3 Replies Latest reply on Jul 29, 2008 4:11 PM by Andres Girardot

    Thermal Analysis Submodeling

    Glen Dobson
      Does anyone have any experience of submodeling with cosmos? I've been given advice in the past that in theory cosmos does not need to use submodeling as you can refine the mesh in the areas of interest. In my particular case the ratio of component sizes is pretty huge. 1 micron to 30mm. The application is thermal analysis of lasers and we need to see what's going on inside the laser as well as the how the peltier performs. Also, any best practices for modeling a peltier would also be helpful.

      Many thanks,

      Glen.
        • Thermal Analysis Submodeling
          Hi Glen.

          Are you using CosmosWorks or FloWorks? You can use mesh refinement with CosmosWorks in the areas of interest but there are limits.
            • Thermal Analysis Submodeling
              Glen Dobson
              Hi Stuart,

              I'm using CosmosWorks Pro. I haven't even bothered trying to refine the mesh where I need because I know it would either fail (due to the high numbers of elements) or take forever. I don't want to have huge run time especially when I'm just at the beginning of the project.

              Cheers,

              Glen.
            • Thermal Analysis Submodeling
              Andres Girardot
              Hi Glen,

              I am currently working on a thermal simulation for an LED where the ration of LED Chip to Heat sink is pretty big.
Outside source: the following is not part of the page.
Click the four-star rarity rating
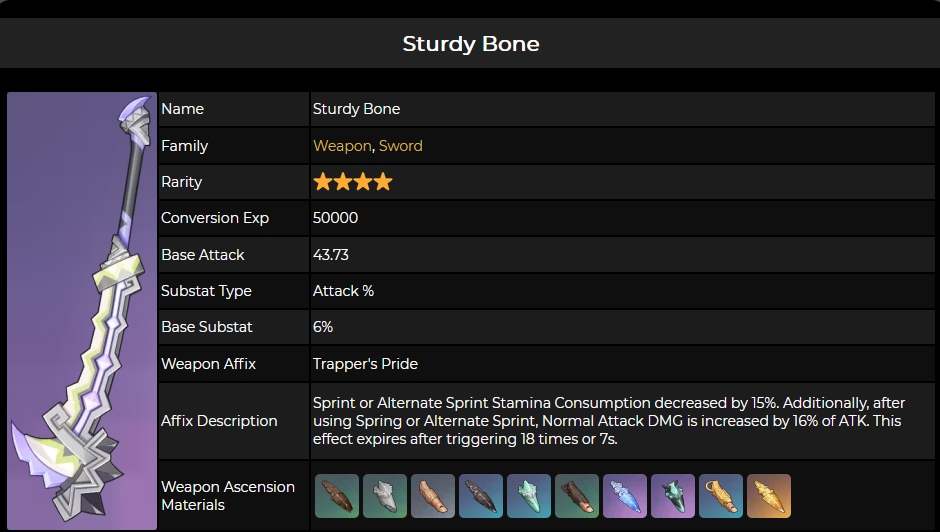 (x=353, y=182)
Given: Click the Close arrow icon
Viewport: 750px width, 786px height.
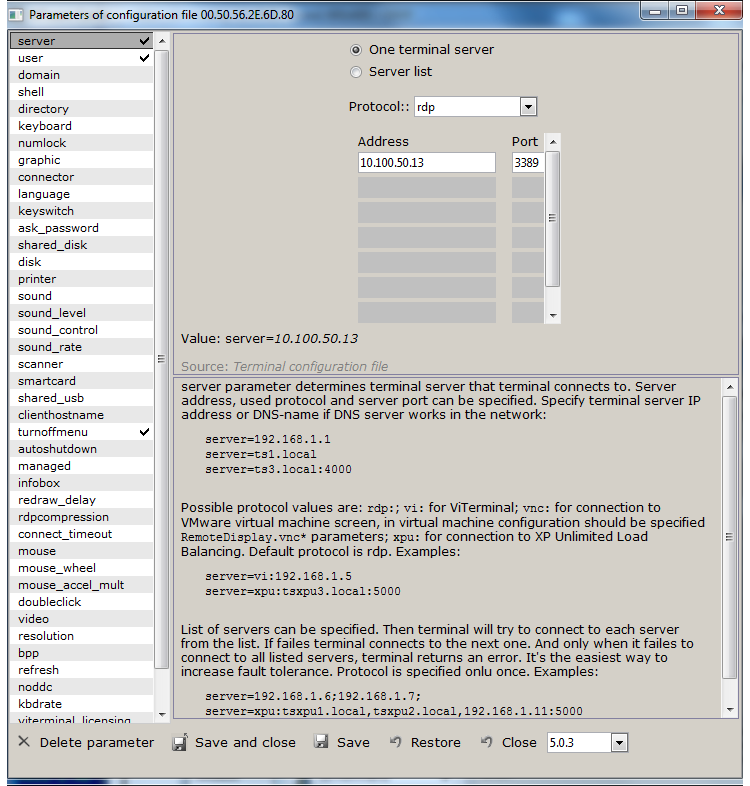Looking at the screenshot, I should click(x=487, y=742).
I got around this problem by using a mixed mesh and creating shells for the smallest elements. Shell meshing will created a 2D elements instead of the 3D solid element used in a solid mesh. Using shells is a little more complex as you have to create bond contact gaps between the shells and the solid bodies. So far I have been able to obtain the same results (to a certain degree of accuracy) between a solid mesh vs. a mixed mesh.